Try it: What you produce should match the records exactly, line for line.

Recorded data:
┌────────
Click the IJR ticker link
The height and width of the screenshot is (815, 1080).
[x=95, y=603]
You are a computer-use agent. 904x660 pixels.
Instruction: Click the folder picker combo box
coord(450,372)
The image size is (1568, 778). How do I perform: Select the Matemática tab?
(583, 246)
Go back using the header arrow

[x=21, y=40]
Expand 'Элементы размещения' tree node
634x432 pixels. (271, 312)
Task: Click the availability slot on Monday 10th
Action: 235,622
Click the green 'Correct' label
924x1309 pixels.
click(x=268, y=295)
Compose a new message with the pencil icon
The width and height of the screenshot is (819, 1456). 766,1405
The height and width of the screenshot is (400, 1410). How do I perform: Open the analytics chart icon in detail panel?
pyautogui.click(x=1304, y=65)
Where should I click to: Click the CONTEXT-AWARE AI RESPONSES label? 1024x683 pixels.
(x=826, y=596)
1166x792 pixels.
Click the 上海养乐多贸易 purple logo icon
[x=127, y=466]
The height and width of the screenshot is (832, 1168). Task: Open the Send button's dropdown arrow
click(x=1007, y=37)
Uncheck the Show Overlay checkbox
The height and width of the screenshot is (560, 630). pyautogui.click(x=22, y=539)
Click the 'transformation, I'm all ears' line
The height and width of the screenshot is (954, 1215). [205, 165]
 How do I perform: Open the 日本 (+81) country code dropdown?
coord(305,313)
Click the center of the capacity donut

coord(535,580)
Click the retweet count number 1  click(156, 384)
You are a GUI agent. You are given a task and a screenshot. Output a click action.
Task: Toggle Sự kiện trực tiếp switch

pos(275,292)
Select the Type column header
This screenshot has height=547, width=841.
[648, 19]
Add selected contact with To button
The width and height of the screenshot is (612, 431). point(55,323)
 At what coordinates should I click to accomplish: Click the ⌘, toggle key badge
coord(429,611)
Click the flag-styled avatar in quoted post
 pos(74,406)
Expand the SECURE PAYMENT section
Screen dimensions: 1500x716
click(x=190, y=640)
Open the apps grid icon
└────────
Exercise response:
Click the IJR ticker link
The height and width of the screenshot is (815, 1080).
[x=95, y=603]
You are a computer-use agent. 904x660 pixels.
Instruction: Click the folder picker combo box
coord(450,372)
The image size is (1568, 778). How do I perform: Select the Matemática tab?
(583, 246)
Go back using the header arrow

[x=21, y=40]
Expand 'Элементы размещения' tree node
634x432 pixels. (271, 312)
Task: Click the availability slot on Monday 10th
Action: 235,622
Click the green 'Correct' label
924x1309 pixels.
click(x=268, y=295)
Compose a new message with the pencil icon
The width and height of the screenshot is (819, 1456). 766,1405
The height and width of the screenshot is (400, 1410). How do I perform: Open the analytics chart icon in detail panel?
pyautogui.click(x=1304, y=65)
Where should I click to: Click the CONTEXT-AWARE AI RESPONSES label? 1024x683 pixels.
(x=826, y=596)
1166x792 pixels.
Click the 上海养乐多贸易 purple logo icon
[x=127, y=466]
The height and width of the screenshot is (832, 1168). Task: Open the Send button's dropdown arrow
click(x=1007, y=37)
Uncheck the Show Overlay checkbox
The height and width of the screenshot is (560, 630). pyautogui.click(x=22, y=539)
Click the 'transformation, I'm all ears' line
The height and width of the screenshot is (954, 1215). [205, 165]
 How do I perform: Open the 日本 (+81) country code dropdown?
coord(305,313)
Click the center of the capacity donut

coord(535,580)
Click the retweet count number 1  click(156, 384)
You are a GUI agent. You are given a task and a screenshot. Output a click action.
Task: Toggle Sự kiện trực tiếp switch

pos(275,292)
Select the Type column header
This screenshot has height=547, width=841.
[648, 19]
Add selected contact with To button
The width and height of the screenshot is (612, 431). point(55,323)
 At what coordinates should I click to accomplish: Click the ⌘, toggle key badge
coord(429,611)
Click the flag-styled avatar in quoted post
 pos(74,406)
Expand the SECURE PAYMENT section
Screen dimensions: 1500x716
click(x=190, y=640)
Open the apps grid icon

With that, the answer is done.